Les Suisses
adoptent l'«Acte de médiation»
par Gabriel Vital-Durand
Fin 1802, le Premier Consul Napoléon Bonaparte se lasse des désordres continuels dans la
République helvétique «une et indivisible»
constituée quatre ans plus tôt.
Quatre tentatives de coups d’état ont déjà eu lieu et seule la présence des
troupes d’occupation a permis de maintenir les institutions unitaires.
Bonaparte convoque à Paris une délégation des cantons, la «Consulta», et
prend la peine de recueillir ses doléances et suggestions.
Il dit à cette occasion: «La Suisse ne ressemble à aucun autre état, soit par les
évènements qui s'y sont succédés depuis plusieurs siècles, soit par la situation
géographique, soit par les différentes langues, les différentes religions, et cette
extrème différence de moeurs qui existe entre ses différentes parties. La nature a fait
votre état fédératif, vouloir la vaincre n'est pas d'un homme sage... La neutralité de
votre pays, la prospérité de votre commerce, et une administration de famille sont les
seules choses qui puissent agréer votre peuple et le maintenir...» (19 frimaire de
l'an XI).
Une nouvelle constitution est octroyée par l’«Acte de Médiation» publié
le 19 février 1803. Elle ressemble fort à un retour à l’ancien régime
confédéral. L’appellation de Confédération Suisse est d'ailleurs
rétablie ainsi que les anciens cantons.
Il ne subsiste de l'acquis de la tourmente révolutionnaire que la notion d'égalité
(relative) des citoyens, la règle d'une majorité des 3/4 (au lieu de l'unanimité) pour
faire adopter une décision à la Diète confédérale, et l'installation d'un Landamann
fédéral chargé d'expédier les affaire courantes dans l'intervalle des sessions.
La Consulta reçoit la nouvelle Constitution avec gratitude. Comme beaucoup
d’autres républiques-sœurs et pays alliés de la France, elles’engage à
fournir un contingent de 12.000 hommes de troupe par an.
L'Acte de Médiation porte à 19 le nombre de cantons en érigeant six pays
alliés et sujets en cantons souverains. C'est le cas de l'Argovie ou encore du pays de
Vaud. Certaines parties de la Suisse sont annexés à la France, comme Genève, Mulhouse
et la région de Delémont. Le Valais est érigé en république «indépendante».
Neuchâtel conserve son statut hybride de principauté et canton.
Les institutions centrales de l’ancienne république sont dissoutes. Il n’y a
plus désormais ni nationalité, ni armée, ni monnaie, ni système de mesure communs,
encore moins de drapeau!
Les effets de l'Acte de Médiation s'avèrent bénéfiques. L’ordre public est
rapidement rétabli et les Suisses vont scrupuleusement observer leurs obligations
vis-à-vis de la République puis de l’Empire. De son côté, Napoléon va respecter
désormais la souveraineté suisse malgré les occasions offertes par la poursuite des
opérations militaires à travers l’Europe.
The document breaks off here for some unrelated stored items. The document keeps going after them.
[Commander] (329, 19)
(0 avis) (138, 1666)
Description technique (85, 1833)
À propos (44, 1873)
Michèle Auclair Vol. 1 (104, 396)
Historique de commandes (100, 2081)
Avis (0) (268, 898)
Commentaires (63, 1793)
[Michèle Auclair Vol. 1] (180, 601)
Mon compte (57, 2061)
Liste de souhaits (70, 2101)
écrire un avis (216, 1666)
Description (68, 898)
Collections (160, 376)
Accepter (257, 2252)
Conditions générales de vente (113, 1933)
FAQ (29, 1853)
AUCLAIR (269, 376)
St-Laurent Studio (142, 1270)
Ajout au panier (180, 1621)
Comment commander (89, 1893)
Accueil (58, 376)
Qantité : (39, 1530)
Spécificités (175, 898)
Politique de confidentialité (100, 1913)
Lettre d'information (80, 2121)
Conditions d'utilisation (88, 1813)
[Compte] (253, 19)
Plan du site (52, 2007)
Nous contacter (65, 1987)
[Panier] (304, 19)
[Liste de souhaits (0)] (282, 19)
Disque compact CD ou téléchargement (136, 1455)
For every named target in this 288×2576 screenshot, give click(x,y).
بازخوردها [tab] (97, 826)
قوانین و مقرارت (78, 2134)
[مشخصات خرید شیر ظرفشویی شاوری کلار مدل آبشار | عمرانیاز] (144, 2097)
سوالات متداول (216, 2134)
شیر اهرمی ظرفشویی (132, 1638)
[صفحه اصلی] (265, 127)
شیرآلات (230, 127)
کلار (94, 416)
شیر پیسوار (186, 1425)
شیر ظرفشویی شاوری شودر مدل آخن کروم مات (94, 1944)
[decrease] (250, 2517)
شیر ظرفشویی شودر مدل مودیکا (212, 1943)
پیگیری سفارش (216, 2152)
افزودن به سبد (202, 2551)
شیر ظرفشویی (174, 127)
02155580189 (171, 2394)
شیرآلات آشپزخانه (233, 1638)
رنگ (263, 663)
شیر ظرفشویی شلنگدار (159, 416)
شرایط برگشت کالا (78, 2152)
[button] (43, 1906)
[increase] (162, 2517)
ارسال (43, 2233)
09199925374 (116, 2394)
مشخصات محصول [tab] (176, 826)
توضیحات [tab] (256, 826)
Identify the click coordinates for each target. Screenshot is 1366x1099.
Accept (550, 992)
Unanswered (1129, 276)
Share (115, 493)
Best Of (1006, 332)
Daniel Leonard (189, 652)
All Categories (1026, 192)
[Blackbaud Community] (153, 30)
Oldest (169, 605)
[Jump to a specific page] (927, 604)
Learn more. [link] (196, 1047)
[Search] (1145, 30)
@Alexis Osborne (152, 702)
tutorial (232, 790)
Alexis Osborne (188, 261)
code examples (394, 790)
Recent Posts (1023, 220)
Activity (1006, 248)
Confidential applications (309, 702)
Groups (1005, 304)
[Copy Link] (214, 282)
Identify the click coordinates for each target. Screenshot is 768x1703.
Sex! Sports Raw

Conséquences du Congrès de
Vienne...
A la chute de Napoléon, en 1814, la Suisse réussit à se présenter comme victime et à
faire prévaloir ses intérêts lors du Congrès de Vienne. Talleyrand s’en
impatiente: «Il faut donc croire que Genève est le centre du monde!».
Genève et le Valais rejoignent la Confédération. La Harpe et Pictet de Rochemont
obtiennent en prime des gains territoriaux conséquents aux alentours de Genève. Un
courant d’opinion réactionnaire au sein de la République de Genève ne manque pas
de s’inquiéter alors du poids démographique ainsi donné aux catholiques
genevois...
La vallée de la Valteline, c'est-à-dire le nord du Trentin, qui avait été rattachée
à la République Cisalpine puis au Royaume d’Italie, reste italienne.
Malgré l’occupation autrichienne de la Suisse occidentale, à la fin 1813, et la
réaction entraînée par le succès des Alliés, la Confédération réussit à rester à
l’écart de la Sainte Alliance.
Elle va sortir grandie et fortifiée de cette épreuve et renoncera au service étranger
(le mercenariat) en 1831, sauf pour les États pontificaux. Les idéaux et les principes
proclamés par la Révolution française vont resurgir avec force en 1848 et aboutir à la
restauration d'une autorité centrale et à la constitution d’un Etat fédéral qui
ne dira pas son nom puisque le pays continuera de s’appeler Confédération Suisse.
Nombre d’institutions de ce nouveau régime reprendront alors les traits de
l’infortunée République Helvétique. Le nouvel équilibre des pouvoirs entre les
cantons et la Confédération va donner pleine satisfaction jusqu'à nos jours.